31 Many of the best financial aid packages come from “non-scholarship” Division III programs. If a Division III program wants an athlete, it often finds a need- or non-need-based scholarship that applies to the student. Division III schools give financial aid based on how much they need a student-athlete, even if it is not in the form of “athletic” scholarships. You want to have multiple opportunities to negotiate the best scholarships possible.
32 The average high school coach has contact with fewer than five college coaches, most of whom are local. Student-athletes and their families are responsible for connecting with college coaches.
33 An invitation for an official visit is a good sign that a scholarship offer is coming. If an athlete is not offered an official visit, they are not likely to be offered a scholarship.
34 College coaches do most of their initial evaluations by looking at videos from reliable sources and delivered online. After watching a video, a coach may make an in-person evaluation.
35 January 1 is the first day seniors can submit the FAFSA – do it as soon as possible! Money is given on a first come, first serve basis. You fill out the FAFSA using information from last year’s tax returns.
36 College student-athletes earn, on average, between $12,850 (for in-state, public school students) to $21,266 per year (for private school students) in scholarships, grants, and financial aid every year. That adds up over the course of 4-5 years.
37 Student-athletes who take the initiative to schedule unofficial visits will likely move up the recruitment list if they:
- Bring a list of questions to ask the coach,
- Express knowledge about the program, and
- Arrive on time with a copy of their resume and highlight or skills video.

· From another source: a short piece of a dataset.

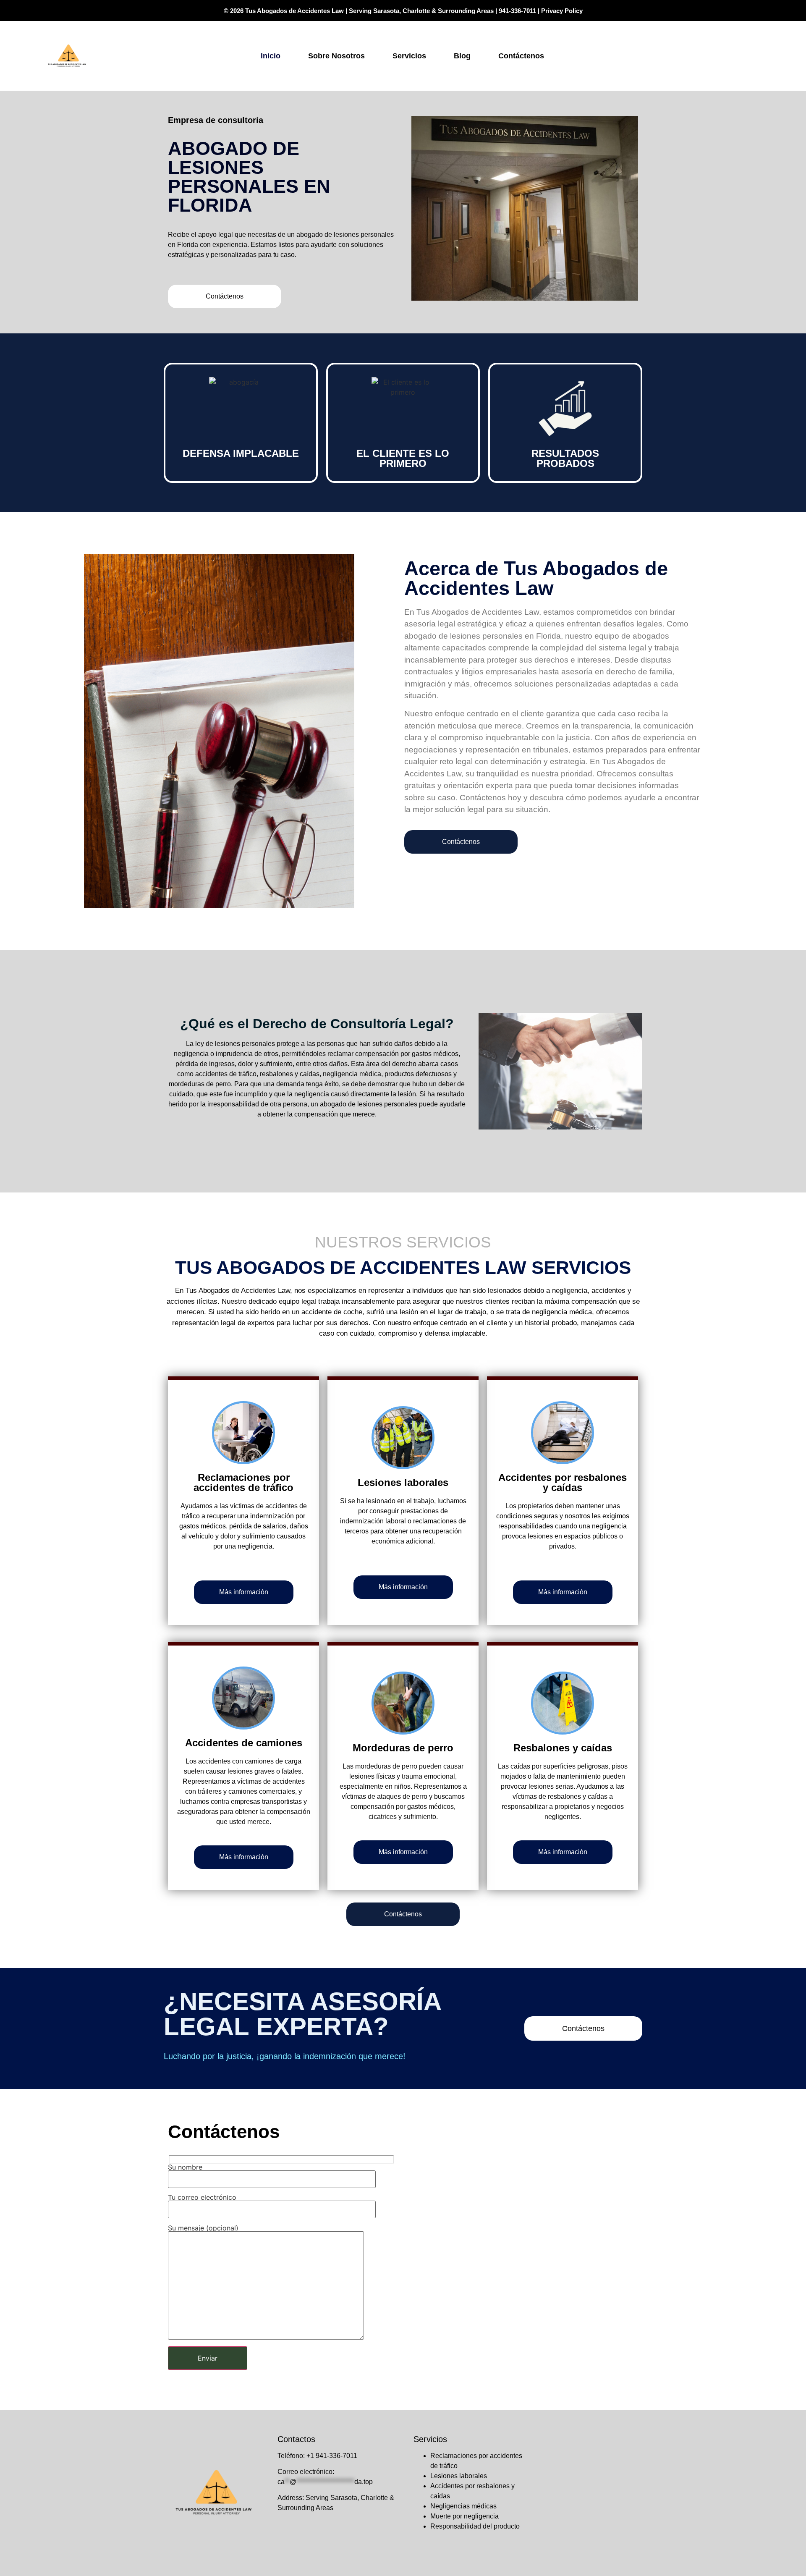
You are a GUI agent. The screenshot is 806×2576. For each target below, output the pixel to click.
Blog (462, 56)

38 The wider you cast your net looking for opportunities in college, the more you will find. Don’t fixate on “big name” schools – search high and low for the right college fit.
39 College coaches send admissions materials, brochures, and questionnaires to high school students to see which ones respond. Those who do will stay on the recruiting list; those who don’t will be taken off it. If you receive a questionnaire, admissions material or brochure from a college coach – respond immediately, regardless of whether you want to attend the school. Even if you don’t, being recruited there may give you leverage down the road.
40 Call, introduce yourself, and find out who you should contact before you start sending your information to a program. If you want to be considered, make sure they are expecting to hear from you.